Shadow IoT- The term “Shadow IT” is used to describe a scenario where workers buy information technology products and use them in the workplace. Shadow IT is most often associated with cloud services such as file sharing, collaboration tools and other applications where the worker has chosen a product they prefer over the company standard, or perhaps there is no corporate alternative.
Now there’s another “shadow” rising in business: Shadow IoT. It refers to the use of connected devices, often called the “internet of things” or IoT, in the workplace. In the IoT era, the world is more connected than ever. IoT transformation has resulted in device connections to grow at a rapid pace. ZK Research has forecast that by the end of 2023 there will be 80 billion connected endpoints.
That creates a number of new security risks for enterprise IT, since they don’t have the same level of control over these devices as they do traditional endpoints. Unauthorized shadow IoT devices, even those oriented to consumers such as Alexa devices, Teslas and Peloton bikes, are increasingly being deployed in the enterprise and alarming new data reveals it’s becoming a real problem.
A recent report from the computer security service Ordr Inc. found a multitude of vulnerabilities and risks stemming from connected devices. The IoT cybersecurity company compiled analysis of more than 5 million unmanaged, IoT and “internet of medical things” or IoMT devices in Ordr deployments between June 2019 and June 2020.

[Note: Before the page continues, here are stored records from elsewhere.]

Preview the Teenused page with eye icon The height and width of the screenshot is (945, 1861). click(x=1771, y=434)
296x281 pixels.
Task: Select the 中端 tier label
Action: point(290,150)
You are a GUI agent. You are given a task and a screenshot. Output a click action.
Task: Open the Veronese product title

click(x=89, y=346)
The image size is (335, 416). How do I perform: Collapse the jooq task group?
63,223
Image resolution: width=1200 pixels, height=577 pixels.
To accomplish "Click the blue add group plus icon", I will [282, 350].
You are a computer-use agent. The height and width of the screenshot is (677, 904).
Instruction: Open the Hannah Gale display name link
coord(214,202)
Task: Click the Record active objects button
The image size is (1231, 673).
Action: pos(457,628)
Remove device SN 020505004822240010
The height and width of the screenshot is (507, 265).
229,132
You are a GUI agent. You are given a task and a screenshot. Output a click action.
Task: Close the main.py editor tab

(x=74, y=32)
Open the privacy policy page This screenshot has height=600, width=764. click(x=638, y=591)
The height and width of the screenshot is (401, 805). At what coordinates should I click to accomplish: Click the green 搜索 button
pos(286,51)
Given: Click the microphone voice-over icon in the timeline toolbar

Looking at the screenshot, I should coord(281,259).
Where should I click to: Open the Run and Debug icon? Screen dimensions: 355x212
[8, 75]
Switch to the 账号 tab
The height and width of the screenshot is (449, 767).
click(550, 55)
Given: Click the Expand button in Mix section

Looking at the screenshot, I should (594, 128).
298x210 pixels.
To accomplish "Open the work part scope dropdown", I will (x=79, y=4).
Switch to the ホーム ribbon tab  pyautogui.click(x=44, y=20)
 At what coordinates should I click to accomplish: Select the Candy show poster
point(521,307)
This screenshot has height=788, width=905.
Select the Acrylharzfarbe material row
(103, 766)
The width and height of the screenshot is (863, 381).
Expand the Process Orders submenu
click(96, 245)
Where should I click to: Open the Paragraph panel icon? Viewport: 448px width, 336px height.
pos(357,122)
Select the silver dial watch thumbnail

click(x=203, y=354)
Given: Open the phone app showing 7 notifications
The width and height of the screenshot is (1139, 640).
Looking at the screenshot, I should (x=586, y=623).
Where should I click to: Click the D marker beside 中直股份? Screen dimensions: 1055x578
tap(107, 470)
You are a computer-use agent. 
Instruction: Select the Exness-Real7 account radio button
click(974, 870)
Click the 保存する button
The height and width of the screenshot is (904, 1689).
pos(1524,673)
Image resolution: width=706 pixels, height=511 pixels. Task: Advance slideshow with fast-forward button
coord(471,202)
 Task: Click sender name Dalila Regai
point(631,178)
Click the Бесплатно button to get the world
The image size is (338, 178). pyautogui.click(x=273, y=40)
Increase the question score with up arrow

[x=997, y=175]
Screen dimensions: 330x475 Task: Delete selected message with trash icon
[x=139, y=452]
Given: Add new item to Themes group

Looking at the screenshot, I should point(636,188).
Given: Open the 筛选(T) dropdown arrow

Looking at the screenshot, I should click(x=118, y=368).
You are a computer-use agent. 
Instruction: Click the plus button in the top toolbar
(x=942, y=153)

Rise of the Machines: Enterprise Of Things Adoption and Risk Report found 20% of enterprises with IoT deployments have payment card industry and virtual local-area network or VLAN compliance violations. Ordr identified deployments where retail IoT devices used the same subnet as tablets, printers and physical security devices. Even more shockingly, 75% of deployments have VLAN violations, and in some cases networks are sharing connections with a number of USB card readers and other devices.
The healthcare industry seems to be most afflicted by shadow IoT. When examining healthcare organizations, Ordr discovered deployments where medical devices were on the same VLAN as nonmedical IoT devices. The vast majority (95%) of healthcare deployments had Amazon Alexa and Echo devices active in their environment in conjunction with hospital surveillance equipment. Health organizations are potentially violating HIPAA privacy laws since voice assistants can eavesdrop and unknowingly record conversations.